This is completely wrong. In Spanish "Particular", does NOT mean picky/choosy. That is exigente. See: http://www.wordreference.com/es/translation.asp?tranword=particular
I totally agree with you Kenaxo and reported it. Particular in English mean picky, but in Spanish, it's a FALSE FRIEND. It should be translated by "someone's special" (or even maybe if you extend the meaning by "someone's weird"?) but not particular(Spanish)=particular(English); Please, report it.
I don't understand, kenaxo. One of the definitions given in that link is "fussy," which is pretty much the same as "picky/choosy."
The reference given by kenaxo is English to Spanish translation. Look at the Spanish to English one: http://www.wordreference.com/es/en/translation.asp?spen=particular. The main translations of "particular" listed are: special, specific, and private. There is no reference to a translation like the one above.
Very specific means you can not vary from instructions by one iota. And to most people that can mean "fussy, picky, choosey, particular". Dictionaries are guidelines but can in no way list every popular usage
Agreed. And if you do the reverse (ie. English to Spanish) Wordreference.com search on the English word "particular", the second listed meaning - (fussy) - is translated into Spanish as «exigente» or colloquially as «mañoso». It's on this link.
it's english to spanish, and as you can see 'particular' isn't listed as a translation for that
I have reported it also. I can find no definition of spanish "particular" that means fastidious.
These comments arguing over the meaning of 'particulares' just go to prove that "Somos muy particulares." How funny. :-)
Just checking: would the idiomatic sense of the English translation "We are very particular" to mean "We are very picky/choosy" carry over?
Particular in English is a wrong translation for "particular" in Spanish in my opinion!
This is very confusing. The dictionaries suggest that particular in English and Spanish are very close in meaning...and not a synonym for "peculiar" or odd except when it is used to mean "unique". The options one gets when hovering over the word seem to be misleading.
Listen to yourselves people trying to change the way Spanish person speak to match how we say it in English, I thought that this was a learn Spanish program...OMG!!!
Can this be "Estamos muy particulares." Could it be a temporary state, requiring 'estamos' instead of 'somos'?
The thesaurus lists particular and peculiar as synonyms however in my experience, speaking American English, "particular" most often means "specific, choosy, or fussy." eg. "I am very particular about the brand of deoderant I use." Whereas, "peculiar" most often means "odd, strange, or queer." eg. "Have you spoken with the new employee? She is very peculiar."
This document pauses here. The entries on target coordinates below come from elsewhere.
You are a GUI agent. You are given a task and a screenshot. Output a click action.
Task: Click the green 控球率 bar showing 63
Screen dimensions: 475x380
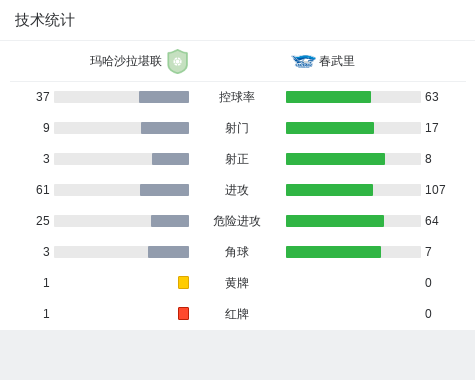328,97
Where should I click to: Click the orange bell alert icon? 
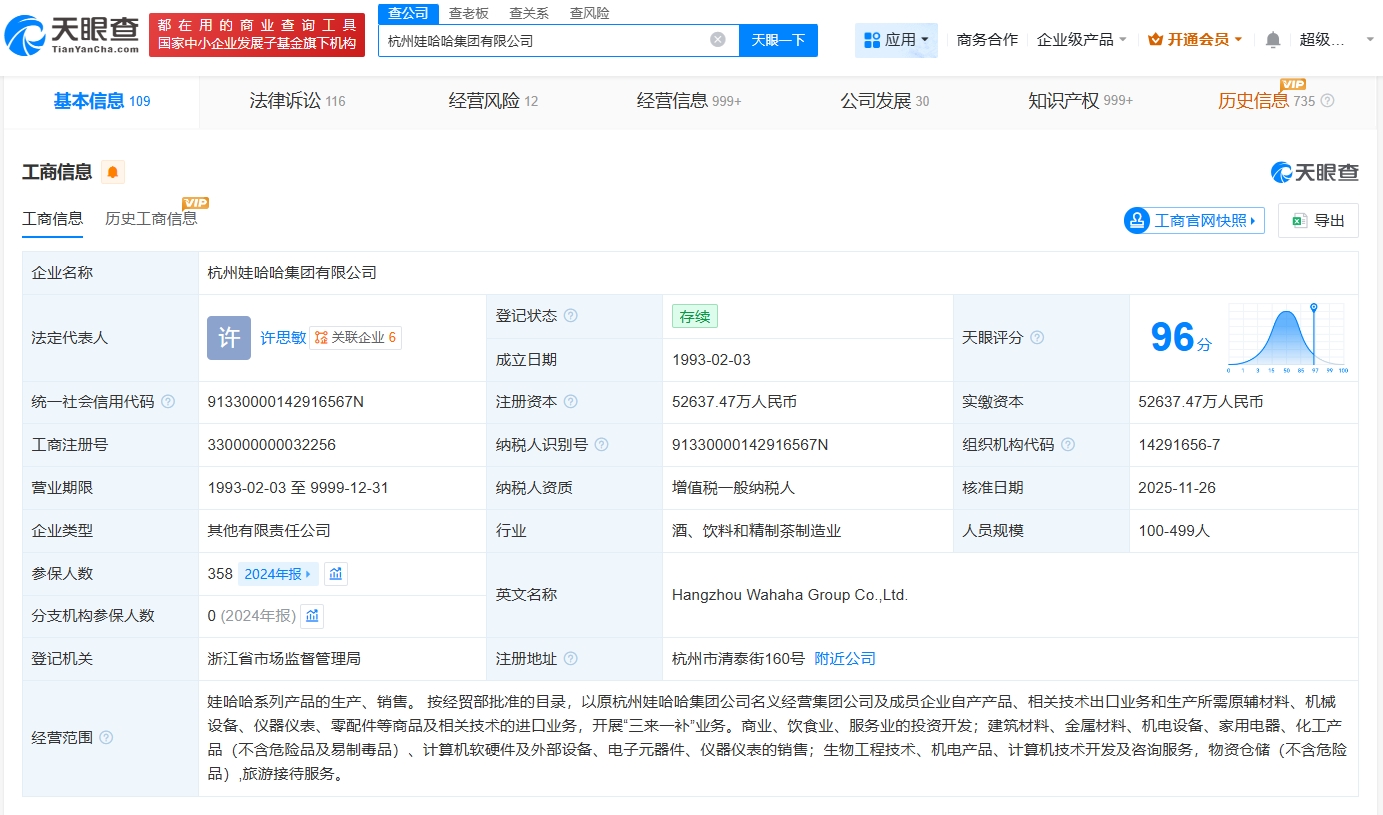pos(113,172)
I fear I might learn wrong using this app. I guess I will get back to using a few years from now, that ought to be enough time but maybe it's worth using. I am not sure.
Particulares doesn't mean particular in my opinion, but yes, peculiar means "specific to something" I think.
I don't see how it can mean "private". What is the kind of context you are thinking of?
The sentence which asked for a translation of "particular" (singular) gave the option "odd." I used odd here for a plural translation and it's incorrect. :/ That's a little confusing. I wonder if the connotation changes between singular and plural. Any native speaker who can give some insight?
I usually translate it to 'particular', but this time I wrote 'odd', mostly because of laziness, but I think that it should still be correct... It makes sense in English at least. I'm going to report it.
Could do with a little pop-up that explains which particular 'particular' in English is shown by 'particular' in Spanish :D
The problem with that idea is that it hardly would be little. I have included a link to SpanishDict s entry. I have it to the translation of the Spanish word particular, but if you look just below the banner ad, you will see it says to Spanish on the left, so you can see all the ways of translating our word to Spanish as well.
I have always found both the hints and the tile style English/Spanish matching exercises overly simplistic at best and often somewhat deceptive. Personally, I always have Spanishdict.com open in a separate tab or window while I do Duo. I used to feel that it was somehow cheating to leave an exercise to look up a word. But I find that process with the little extra work involved actually helps me remember the word better. Besides, there's no one to cheat except myself by not learning as well as I can.